To this day, advocates for equal rights and social justice are subject to censorial measures that seek to stifle their free expression. Government officials in the United States and other Western democracies have been enforcing many measures to curb the free association rights of peaceful protesters, and police have deployed speech-suppressive tactics, including unjustified force and arrests. Multiple U.S. states have imposed restrictions on K-12 and campus curricula concerning race and gender, and public schools and libraries have been subject to record levels of book bans—in many cases targeting books by and about Black and LGBTQ+ Americans. Fortunately, free speech advocates have been mounting strong legal challenges to these repressive measures, but this is only thanks to the same robust free speech principles that also protect the expressive rights of people with opposing views.

It should therefore go without saying that any argument in favor of censorship, in addition to being questionable on the basis of principle, is strategically unwise. Every pro-censorship argument currently being made by the left and the right can and will be coopted by the other side once it has or regains sufficient power. In the 1980s, right-wing crusaders against sexual expression they viewed as inconsistent with “traditional family values”—including speech in favor of feminism, reproductive freedom, and LGBTQ+ rights—opportunistically parroted the rhetoric of the radical anti-pornography feminists who were also active at that time; the Meese Pornography Commission under President Ronald Reagan bolstered its calls to censor sexual expression by invoking the radical feminists’ claims that certain sexual expression leads to discrimination and violence against women. Today, conservative Republican school boards, state legislatures, and governors are enacting laws that ban teaching about such vital topics as race and gender on the grounds that it might be divisive or make students uncomfortable. What progressive in good conscience could not recognize that this censorial rhetoric and rationale has deep roots in their own movement?

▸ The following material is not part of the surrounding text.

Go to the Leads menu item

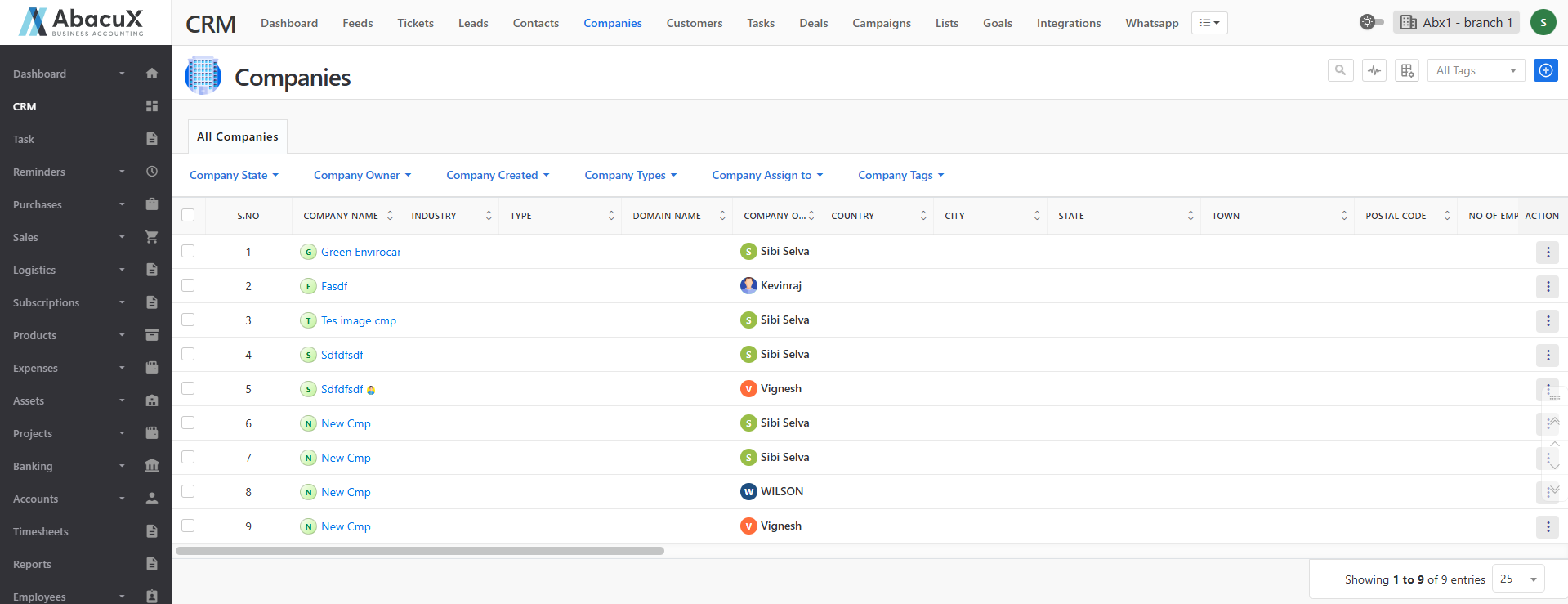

Cherian George, a fellow free speech scholar and advocate who was born in Singapore and teaches in Hong Kong, has discussed with me what he considers the “bizarre” phenomenon of “the American left’s eagerness to suppress or punish speech.” In 2018, after he spent three months teaching a seminar on censorship to Ph.D. students at the University of Pennsylvania, George’s conclusion was that members of “the American left ... take the country’s freedoms for granted.” As he commented:

In the activist circles that I inhabit in Asia, the left (including feminists and those fighting for minority rights) is solidly aligned with free speech advocates, because they know from experience that whenever speech is restricted, they suffer disproportionately. Perhaps the American left feel they can afford to be blasé, even reckless, about free speech, because they know that when they really need it, the First Amendment will be there for them. It’s a risk that progressives in most of the rest of the world can’t afford to take.

Given the assaults against free speech that progressives suffer even in America, this is a risk they can’t afford to take either.

Nadine Strossen was national president of the American Civil Liberties Union from 1991 to 2008 and is professor emerita at New York Law School.